▶ **Brief**: Copy out the lines below word for word, beginning at the line that contains "Photo de la sépulture (facultatif) (498, 333)" and ending with the line that contains "Widgets (259, 1552)".

[Dataset entries]
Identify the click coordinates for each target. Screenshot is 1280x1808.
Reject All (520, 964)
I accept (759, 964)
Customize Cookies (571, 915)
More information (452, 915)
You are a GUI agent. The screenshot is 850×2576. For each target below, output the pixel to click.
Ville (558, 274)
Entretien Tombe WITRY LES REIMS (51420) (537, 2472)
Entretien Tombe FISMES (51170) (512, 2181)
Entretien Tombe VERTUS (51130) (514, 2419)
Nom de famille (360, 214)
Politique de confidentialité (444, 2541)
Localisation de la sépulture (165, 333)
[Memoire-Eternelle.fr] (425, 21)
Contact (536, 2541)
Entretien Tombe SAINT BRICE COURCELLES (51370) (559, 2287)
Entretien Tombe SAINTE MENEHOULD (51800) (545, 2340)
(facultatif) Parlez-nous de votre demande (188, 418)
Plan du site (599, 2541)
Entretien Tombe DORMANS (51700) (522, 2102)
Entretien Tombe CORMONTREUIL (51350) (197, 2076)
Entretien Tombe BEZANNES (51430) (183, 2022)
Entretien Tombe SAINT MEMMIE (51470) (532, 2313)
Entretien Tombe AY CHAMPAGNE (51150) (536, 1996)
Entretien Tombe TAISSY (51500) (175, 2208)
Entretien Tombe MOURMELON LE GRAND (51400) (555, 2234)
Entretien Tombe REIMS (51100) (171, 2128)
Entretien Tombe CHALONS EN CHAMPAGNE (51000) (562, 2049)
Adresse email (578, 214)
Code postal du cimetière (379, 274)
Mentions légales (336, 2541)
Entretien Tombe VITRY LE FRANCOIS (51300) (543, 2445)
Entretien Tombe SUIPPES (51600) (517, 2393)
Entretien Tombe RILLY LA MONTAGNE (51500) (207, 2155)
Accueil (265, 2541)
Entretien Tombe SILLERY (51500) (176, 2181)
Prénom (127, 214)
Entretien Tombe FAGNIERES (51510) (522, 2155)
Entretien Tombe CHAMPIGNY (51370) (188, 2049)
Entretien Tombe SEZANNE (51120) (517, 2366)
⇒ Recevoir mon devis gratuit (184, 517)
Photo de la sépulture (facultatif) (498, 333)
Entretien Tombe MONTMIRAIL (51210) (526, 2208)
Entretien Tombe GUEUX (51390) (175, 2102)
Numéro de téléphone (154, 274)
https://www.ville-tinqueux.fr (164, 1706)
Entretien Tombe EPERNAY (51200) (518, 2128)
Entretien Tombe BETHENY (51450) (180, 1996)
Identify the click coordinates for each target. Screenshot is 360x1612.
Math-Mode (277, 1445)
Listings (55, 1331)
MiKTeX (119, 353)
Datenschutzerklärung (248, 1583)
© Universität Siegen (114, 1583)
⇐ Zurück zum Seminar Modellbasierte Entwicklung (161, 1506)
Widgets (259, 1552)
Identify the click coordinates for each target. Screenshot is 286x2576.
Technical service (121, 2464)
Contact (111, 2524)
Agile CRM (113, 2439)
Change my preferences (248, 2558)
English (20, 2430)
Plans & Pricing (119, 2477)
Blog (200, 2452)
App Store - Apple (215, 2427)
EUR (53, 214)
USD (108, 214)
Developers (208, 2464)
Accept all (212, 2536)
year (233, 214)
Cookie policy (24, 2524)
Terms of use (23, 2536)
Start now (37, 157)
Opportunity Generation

▶ **Full output**:
Photo de la sépulture (facultatif) (498, 333)
Entretien Tombe MONTMIRAIL (51210) (526, 2208)
Entretien Tombe GUEUX (51390) (175, 2102)
Numéro de téléphone (154, 274)
https://www.ville-tinqueux.fr (164, 1706)
Entretien Tombe EPERNAY (51200) (518, 2128)
Entretien Tombe BETHENY (51450) (180, 1996)
Identify the click coordinates for each target. Screenshot is 360x1612.
Math-Mode (277, 1445)
Listings (55, 1331)
MiKTeX (119, 353)
Datenschutzerklärung (248, 1583)
© Universität Siegen (114, 1583)
⇐ Zurück zum Seminar Modellbasierte Entwicklung (161, 1506)
Widgets (259, 1552)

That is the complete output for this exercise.